All clocks (the old-fashioned ones, not the digital ones) like to tease with a little ambiguity of course; they let you decide for yourself if it’s midnight or noon, but being accurists at heart they don’t make the puzzle too hard.

Not our clock.  It’s the cryptic sort.  You wouldn’t be able to make any kind of deduction at all as to what the time is by looking at the numbers on its dial.  In the picture, for example, you can see it's talking about elevenses (maybe it's feeling peckish?) but that might have been at breakfast time, or some point in the afternoon.

If it told something other than the time, the days of the week for example, conversations might go like this:

Self: What day of the week is it today?

Clock: Yellow.

Self: What?  I mean, is it Thursday?

Clock: Fart!

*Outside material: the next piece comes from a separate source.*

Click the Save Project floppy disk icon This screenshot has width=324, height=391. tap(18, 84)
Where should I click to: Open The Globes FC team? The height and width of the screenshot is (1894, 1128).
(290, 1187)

Hahahahaha!!!!

That is the approach it takes to telling the time.  It is the Timothy Leary of clocks, the R.D.Laing of timepieces, sent to liberate us from our mindless slavery to the crushing regime of schedules and timetables by which we become all too easily enthralled.

It may not tell the time exactly, but I think it is telling us something very important – only I’m not 100% certain what that is.

When Alice and Hebe were very small – maybe about three, I got them a teaching clock to learn to tell the time (Ha!  In my dreams!).  They really couldn’t get the hang of this system, no matter whatever which way I tried to explain it to them.  So I took John Holt’s tip of just leaving them to play with the clock, to follow the learning process of a child – which is assembling a vast amount of random data about an object and gradually refining and organising that into coherent usefulness.  The adult method of saying “It works like this” is apparently counter-productive.

Well I left them playing with this clock, and so came upon them one day, Hebe holding the clock and earnestly instructing Alice who was attending diligently.  Hebe had evidently taken in my useless didacticism “Now, the big hand is pointing to the 12 and the little hand is pointing to the 4 . . .” etc., and also internalised the question people always ask (“What’s the time?”), because she was moving the hands around and asking: “Now, Alice – what’s the point?”

You can tell it’s her clock.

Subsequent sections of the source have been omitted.